Die ersten “Selbstgezogenen” am Gipfelkreuz angelangt
Diedrich Hinrichs
Am vergangenen Freitagnachmittag (06.07.2012) konnten alle Abiturientinnen und Abiturienten des Jahrgangs 2012 nach ihrer erfolgreichen Abschlussprüfung das von ihnen lang ersehnte Zeugnis der allgemeinen Hochschulreife entgegennehmen. Die herzlichen Glückwünsche und Gratulationen zum bestandenen Abitur galten allen 57 Abgängern dieses ersten allein auf den Lern- und Lehrfeldern unseres Gymnasiums „selbst gezogenen“ Schülerjahrgangs, der im Rahmen einer würdigen und stimmungsvollen, knapp zwei Stunden dauernden Entlassungsfeier im Beisein zahlreicher Ehrengäste, Familienangehöriger und des Lehrerkollegiums verabschiedet wurde.
“Also lautet der Beschluss, dass der Mensch was lernen muss”

_Aufgabenstellung A_. Stelle aus der folgenden Auflistung den Abschnitt von der Zeile mit „Where should I click to: Open“ bis einschließlich der Zeile mit „Select the BOLL_UD“ als nummerierte Liste dar. Lass dabei Leerzeilen weg.

_Quelldaten_.
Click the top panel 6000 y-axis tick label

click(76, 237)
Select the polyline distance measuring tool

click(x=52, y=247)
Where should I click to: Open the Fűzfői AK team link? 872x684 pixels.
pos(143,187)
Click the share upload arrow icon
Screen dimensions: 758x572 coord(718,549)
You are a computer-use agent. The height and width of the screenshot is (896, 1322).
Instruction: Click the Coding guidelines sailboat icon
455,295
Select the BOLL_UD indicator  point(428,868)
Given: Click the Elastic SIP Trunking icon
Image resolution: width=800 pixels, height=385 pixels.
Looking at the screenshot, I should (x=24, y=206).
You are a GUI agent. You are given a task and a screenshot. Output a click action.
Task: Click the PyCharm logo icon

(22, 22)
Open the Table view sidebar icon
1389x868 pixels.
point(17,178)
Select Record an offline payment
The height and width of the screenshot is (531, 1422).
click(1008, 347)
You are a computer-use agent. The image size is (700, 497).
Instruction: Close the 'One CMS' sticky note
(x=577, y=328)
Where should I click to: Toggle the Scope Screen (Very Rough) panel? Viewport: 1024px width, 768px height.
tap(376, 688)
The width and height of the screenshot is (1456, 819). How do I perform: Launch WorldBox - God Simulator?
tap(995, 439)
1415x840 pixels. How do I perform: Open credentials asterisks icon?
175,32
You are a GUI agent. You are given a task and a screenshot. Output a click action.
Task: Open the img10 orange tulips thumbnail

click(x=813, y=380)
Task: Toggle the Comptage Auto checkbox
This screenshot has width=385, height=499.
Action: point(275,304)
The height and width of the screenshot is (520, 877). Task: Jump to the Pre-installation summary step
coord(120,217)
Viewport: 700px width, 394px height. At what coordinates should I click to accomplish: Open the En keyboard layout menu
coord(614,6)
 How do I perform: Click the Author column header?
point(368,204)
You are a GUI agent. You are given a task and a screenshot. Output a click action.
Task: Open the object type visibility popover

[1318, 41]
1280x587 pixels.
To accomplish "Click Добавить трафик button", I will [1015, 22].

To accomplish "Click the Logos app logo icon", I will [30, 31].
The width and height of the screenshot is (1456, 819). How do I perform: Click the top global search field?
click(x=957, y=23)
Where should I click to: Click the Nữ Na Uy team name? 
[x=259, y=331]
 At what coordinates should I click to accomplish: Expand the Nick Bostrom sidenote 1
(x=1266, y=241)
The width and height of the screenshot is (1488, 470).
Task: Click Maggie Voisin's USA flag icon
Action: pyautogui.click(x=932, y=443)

_Aufgabenstellung B_. Fasse den Absatz des Berichts über die Abiturfeier, der mit „Am vergangenen Freitagnachmittag“ beginnt, als kurze Stichpunktliste zusammen und behalte seine wesentlichen Fakten bei.

_Vollständige Ausgabe A_.
1. Where should I click to: Open the Fűzfői AK team link? 872x684 pixels.
2. pos(143,187)
3. Click the share upload arrow icon
4. Screen dimensions: 758x572 coord(718,549)
5. You are a computer-use agent. The height and width of the screenshot is (896, 1322).
6. Instruction: Click the Coding guidelines sailboat icon
7. 455,295
8. Select the BOLL_UD indicator  point(428,868)

_Vollständige Ausgabe B_.
- Freitagnachmittag, 06.07.2012: Alle Abiturientinnen und Abiturienten des Jahrgangs 2012 erhielten nach bestandener Prüfung das Zeugnis der allgemeinen Hochschulreife.
- Der Jahrgang umfasste 57 Abgänger und war der erste, der allein am eigenen Gymnasium „selbst gezogen“ wurde.
- Die Verabschiedung fand in einer würdigen, stimmungsvollen Entlassungsfeier von knapp zwei Stunden statt.
- Anwesend waren zahlreiche Ehrengäste, Familienangehörige und das Lehrerkollegium.